Masters Theses


"A computer vision approach is investigated which has low computational complexity and which compares near-infrared and visible image systems. The target application is a surveillance system for pedestrian and vehicular traffic. Near-infrared light has potential benefits including non-visible illumination requirements. Image-processing and intelligent classification algorithms for monitoring pedestrians are implemented in outdoor and indoor environments with frequent traffic. The image set collected consists of persons walking in the presence of foreground as well as background objects at different times during the day. Image sets with nonperson objects, e.g. bicycles and vehicles, are also considered.

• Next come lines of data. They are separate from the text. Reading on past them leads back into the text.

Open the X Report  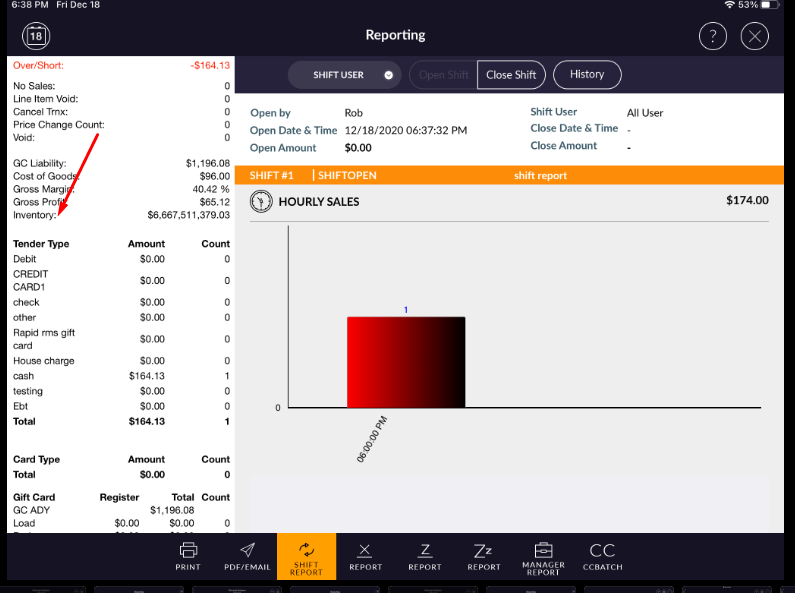pos(365,556)
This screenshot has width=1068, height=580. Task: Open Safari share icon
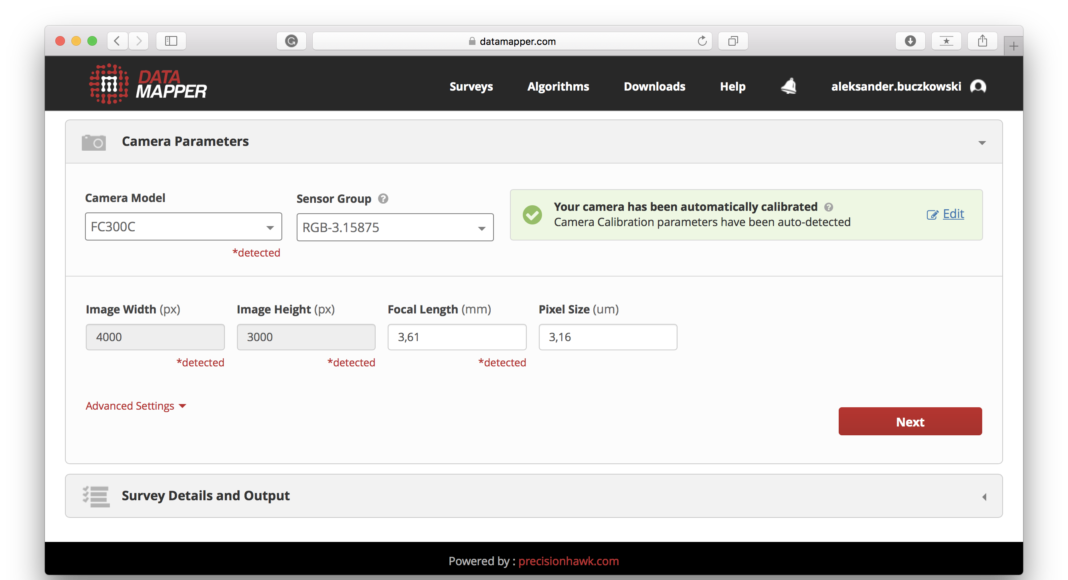coord(982,41)
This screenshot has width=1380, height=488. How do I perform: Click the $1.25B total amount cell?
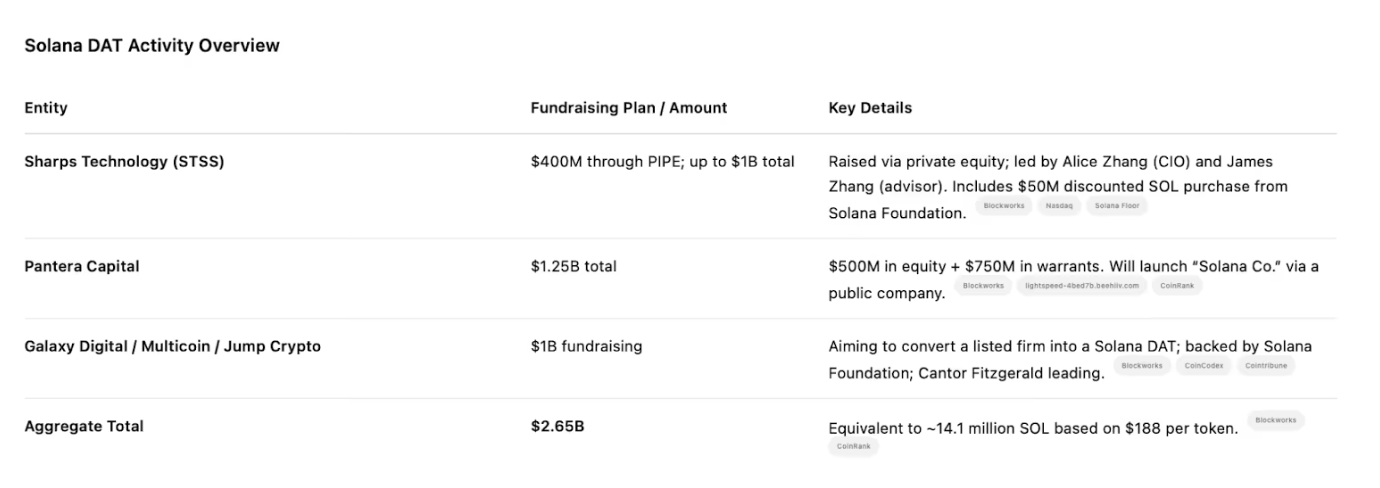click(575, 266)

The complex, cluttered environments are highly variable, e.g. shadows and moving foliage. The system performance for near-infrared images is compared to that of traditional visible images. The approach consists of thresholding an image and creating a silhouette of new objects in the scene. Filtering is used to eliminate noise. Twenty-four features are calculated by MATLAB♭ code for each identified object. These features are analyzed for usefulness in object discrimination. Minimal combinations of features are proposed and explored for effective automated discrimination. Features were used to train and test a variety of classification architectures. The results show that the algorithm can effectively manipulate near-infrared images and that effective object classification is possible even in the presence of system noise and environmental clutter. The potential for automated surveillance based on near-infrared imaging and automated feature processing are discussed"--Abstract, page iii.


Watkins, Steve Eugene, 1960-

Committee Member(s)

Wunsch, Donald C.
Stanley, R. Joe


Electrical and Computer Engineering

Degree Name

M.S. in Computer Engineering


Missouri University of Science and Technology

Publication Date

Summer 2012


xiii, 150 pages

Note about bibliography

Includes bibliographical references (pages 21-23).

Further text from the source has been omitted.